#### Materiale fornito
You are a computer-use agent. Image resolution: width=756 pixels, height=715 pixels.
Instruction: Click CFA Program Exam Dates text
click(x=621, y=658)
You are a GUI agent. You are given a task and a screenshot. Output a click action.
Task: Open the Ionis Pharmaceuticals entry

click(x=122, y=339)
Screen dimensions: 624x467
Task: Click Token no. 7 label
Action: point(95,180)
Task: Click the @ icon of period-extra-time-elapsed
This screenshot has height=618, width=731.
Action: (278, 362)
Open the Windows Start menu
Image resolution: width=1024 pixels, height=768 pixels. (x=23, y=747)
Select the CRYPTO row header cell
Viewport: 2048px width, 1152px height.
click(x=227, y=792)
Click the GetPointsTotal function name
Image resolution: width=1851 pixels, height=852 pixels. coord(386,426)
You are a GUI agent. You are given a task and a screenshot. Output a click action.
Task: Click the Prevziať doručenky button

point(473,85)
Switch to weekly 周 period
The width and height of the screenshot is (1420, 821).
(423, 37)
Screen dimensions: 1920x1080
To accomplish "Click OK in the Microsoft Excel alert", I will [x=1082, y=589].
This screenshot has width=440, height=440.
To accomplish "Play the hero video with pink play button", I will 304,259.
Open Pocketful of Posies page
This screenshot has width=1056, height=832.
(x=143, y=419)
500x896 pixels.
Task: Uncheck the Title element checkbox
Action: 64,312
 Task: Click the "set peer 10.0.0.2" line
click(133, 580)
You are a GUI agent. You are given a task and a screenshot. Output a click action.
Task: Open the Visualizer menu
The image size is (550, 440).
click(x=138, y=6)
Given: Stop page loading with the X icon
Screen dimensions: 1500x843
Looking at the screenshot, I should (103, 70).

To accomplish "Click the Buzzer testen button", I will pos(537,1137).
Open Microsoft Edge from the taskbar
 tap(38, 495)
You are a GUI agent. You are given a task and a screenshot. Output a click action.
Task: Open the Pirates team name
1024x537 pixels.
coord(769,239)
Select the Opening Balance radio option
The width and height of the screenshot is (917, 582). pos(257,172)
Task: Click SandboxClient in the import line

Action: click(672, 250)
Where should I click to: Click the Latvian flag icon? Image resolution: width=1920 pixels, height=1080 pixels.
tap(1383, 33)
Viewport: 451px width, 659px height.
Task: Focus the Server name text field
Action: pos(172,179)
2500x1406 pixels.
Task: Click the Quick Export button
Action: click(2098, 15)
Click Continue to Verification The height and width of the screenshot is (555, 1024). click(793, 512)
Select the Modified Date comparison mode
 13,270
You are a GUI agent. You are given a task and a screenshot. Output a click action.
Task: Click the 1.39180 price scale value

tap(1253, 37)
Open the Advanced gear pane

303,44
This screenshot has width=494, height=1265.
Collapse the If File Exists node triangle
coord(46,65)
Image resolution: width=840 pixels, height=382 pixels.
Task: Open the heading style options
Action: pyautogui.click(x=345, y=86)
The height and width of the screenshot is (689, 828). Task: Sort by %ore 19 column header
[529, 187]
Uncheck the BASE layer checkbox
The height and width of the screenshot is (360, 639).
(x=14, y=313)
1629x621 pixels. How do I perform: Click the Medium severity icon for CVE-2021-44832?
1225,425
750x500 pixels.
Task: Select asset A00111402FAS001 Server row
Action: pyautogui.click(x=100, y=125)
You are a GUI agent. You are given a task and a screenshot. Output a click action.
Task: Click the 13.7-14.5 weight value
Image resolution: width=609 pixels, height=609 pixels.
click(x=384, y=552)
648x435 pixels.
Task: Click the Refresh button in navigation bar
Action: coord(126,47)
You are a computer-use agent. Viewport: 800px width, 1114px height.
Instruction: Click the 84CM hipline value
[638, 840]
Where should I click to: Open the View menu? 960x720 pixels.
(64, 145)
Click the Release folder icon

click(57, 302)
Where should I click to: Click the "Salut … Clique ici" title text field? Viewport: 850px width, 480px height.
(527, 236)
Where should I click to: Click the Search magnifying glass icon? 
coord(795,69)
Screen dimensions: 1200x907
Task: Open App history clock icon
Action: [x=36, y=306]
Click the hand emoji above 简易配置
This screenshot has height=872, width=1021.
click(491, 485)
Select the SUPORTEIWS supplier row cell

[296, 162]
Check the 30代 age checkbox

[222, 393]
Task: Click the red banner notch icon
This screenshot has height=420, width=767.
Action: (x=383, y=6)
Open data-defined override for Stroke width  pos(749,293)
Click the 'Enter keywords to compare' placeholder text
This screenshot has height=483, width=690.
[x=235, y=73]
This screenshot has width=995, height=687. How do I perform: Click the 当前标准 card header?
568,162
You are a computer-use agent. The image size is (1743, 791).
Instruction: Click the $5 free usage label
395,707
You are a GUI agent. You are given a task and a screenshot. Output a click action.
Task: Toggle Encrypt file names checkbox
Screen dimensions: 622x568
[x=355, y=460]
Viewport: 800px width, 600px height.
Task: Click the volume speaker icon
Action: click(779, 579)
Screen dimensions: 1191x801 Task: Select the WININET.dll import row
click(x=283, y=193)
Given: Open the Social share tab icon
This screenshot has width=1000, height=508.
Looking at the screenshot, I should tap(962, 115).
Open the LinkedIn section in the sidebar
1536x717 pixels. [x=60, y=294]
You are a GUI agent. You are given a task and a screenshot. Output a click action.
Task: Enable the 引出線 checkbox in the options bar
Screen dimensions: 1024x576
########
__Compito__:
Per favore, riscrivi l'elenco qui sopra sostituendo "GUI agent" con "UI agent" e lasciando invariato tutto il resto.

__Risposta qui sotto__:
You are a computer-use agent. Image resolution: width=756 pixels, height=715 pixels.
Instruction: Click CFA Program Exam Dates text
click(x=621, y=658)
You are a UI agent. You are given a task and a screenshot. Output a click action.
Task: Open the Ionis Pharmaceuticals entry

click(x=122, y=339)
Screen dimensions: 624x467
Task: Click Token no. 7 label
Action: point(95,180)
Task: Click the @ icon of period-extra-time-elapsed
This screenshot has height=618, width=731.
Action: (278, 362)
Open the Windows Start menu
Image resolution: width=1024 pixels, height=768 pixels. (x=23, y=747)
Select the CRYPTO row header cell
Viewport: 2048px width, 1152px height.
click(x=227, y=792)
Click the GetPointsTotal function name
Image resolution: width=1851 pixels, height=852 pixels. coord(386,426)
You are a UI agent. You are given a task and a screenshot. Output a click action.
Task: Click the Prevziať doručenky button

point(473,85)
Switch to weekly 周 period
The width and height of the screenshot is (1420, 821).
(423, 37)
Screen dimensions: 1920x1080
To accomplish "Click OK in the Microsoft Excel alert", I will [x=1082, y=589].
This screenshot has width=440, height=440.
To accomplish "Play the hero video with pink play button", I will 304,259.
Open Pocketful of Posies page
This screenshot has width=1056, height=832.
(x=143, y=419)
500x896 pixels.
Task: Uncheck the Title element checkbox
Action: 64,312
 Task: Click the "set peer 10.0.0.2" line
click(133, 580)
You are a UI agent. You are given a task and a screenshot. Output a click action.
Task: Open the Visualizer menu
The image size is (550, 440).
click(x=138, y=6)
Given: Stop page loading with the X icon
Screen dimensions: 1500x843
Looking at the screenshot, I should (103, 70).

To accomplish "Click the Buzzer testen button", I will pos(537,1137).
Open Microsoft Edge from the taskbar
 tap(38, 495)
You are a UI agent. You are given a task and a screenshot. Output a click action.
Task: Open the Pirates team name
1024x537 pixels.
coord(769,239)
Select the Opening Balance radio option
The width and height of the screenshot is (917, 582). pos(257,172)
Task: Click SandboxClient in the import line

Action: click(672, 250)
Where should I click to: Click the Latvian flag icon? Image resolution: width=1920 pixels, height=1080 pixels.
tap(1383, 33)
Viewport: 451px width, 659px height.
Task: Focus the Server name text field
Action: pos(172,179)
2500x1406 pixels.
Task: Click the Quick Export button
Action: click(2098, 15)
Click Continue to Verification The height and width of the screenshot is (555, 1024). click(793, 512)
Select the Modified Date comparison mode
 13,270
You are a UI agent. You are given a task and a screenshot. Output a click action.
Task: Click the 1.39180 price scale value

tap(1253, 37)
Open the Advanced gear pane

303,44
This screenshot has width=494, height=1265.
Collapse the If File Exists node triangle
coord(46,65)
Image resolution: width=840 pixels, height=382 pixels.
Task: Open the heading style options
Action: pyautogui.click(x=345, y=86)
The height and width of the screenshot is (689, 828). Task: Sort by %ore 19 column header
[529, 187]
Uncheck the BASE layer checkbox
The height and width of the screenshot is (360, 639).
(x=14, y=313)
1629x621 pixels. How do I perform: Click the Medium severity icon for CVE-2021-44832?
1225,425
750x500 pixels.
Task: Select asset A00111402FAS001 Server row
Action: pyautogui.click(x=100, y=125)
You are a UI agent. You are given a task and a screenshot. Output a click action.
Task: Click the 13.7-14.5 weight value
Image resolution: width=609 pixels, height=609 pixels.
click(x=384, y=552)
648x435 pixels.
Task: Click the Refresh button in navigation bar
Action: coord(126,47)
You are a computer-use agent. Viewport: 800px width, 1114px height.
Instruction: Click the 84CM hipline value
[638, 840]
Where should I click to: Open the View menu? 960x720 pixels.
(64, 145)
Click the Release folder icon

click(57, 302)
Where should I click to: Click the "Salut … Clique ici" title text field? Viewport: 850px width, 480px height.
(527, 236)
Where should I click to: Click the Search magnifying glass icon? 
coord(795,69)
Screen dimensions: 1200x907
Task: Open App history clock icon
Action: [x=36, y=306]
Click the hand emoji above 简易配置
This screenshot has height=872, width=1021.
click(491, 485)
Select the SUPORTEIWS supplier row cell

[296, 162]
Check the 30代 age checkbox

[222, 393]
Task: Click the red banner notch icon
This screenshot has height=420, width=767.
Action: (x=383, y=6)
Open data-defined override for Stroke width  pos(749,293)
Click the 'Enter keywords to compare' placeholder text
This screenshot has height=483, width=690.
[x=235, y=73]
This screenshot has width=995, height=687. How do I perform: Click the 当前标准 card header?
568,162
You are a computer-use agent. The image size is (1743, 791).
Instruction: Click the $5 free usage label
395,707
You are a UI agent. You are given a task and a screenshot. Output a click action.
Task: Toggle Encrypt file names checkbox
Screen dimensions: 622x568
[x=355, y=460]
Viewport: 800px width, 600px height.
Task: Click the volume speaker icon
Action: click(779, 579)
Screen dimensions: 1191x801 Task: Select the WININET.dll import row
click(x=283, y=193)
Given: Open the Social share tab icon
This screenshot has width=1000, height=508.
Looking at the screenshot, I should tap(962, 115).
Open the LinkedIn section in the sidebar
1536x717 pixels. [x=60, y=294]
You are a UI agent. You are given a task and a screenshot. Output a click action.
Task: Enable the 引出線 checkbox in the options bar
Screen dimensions: 1024x576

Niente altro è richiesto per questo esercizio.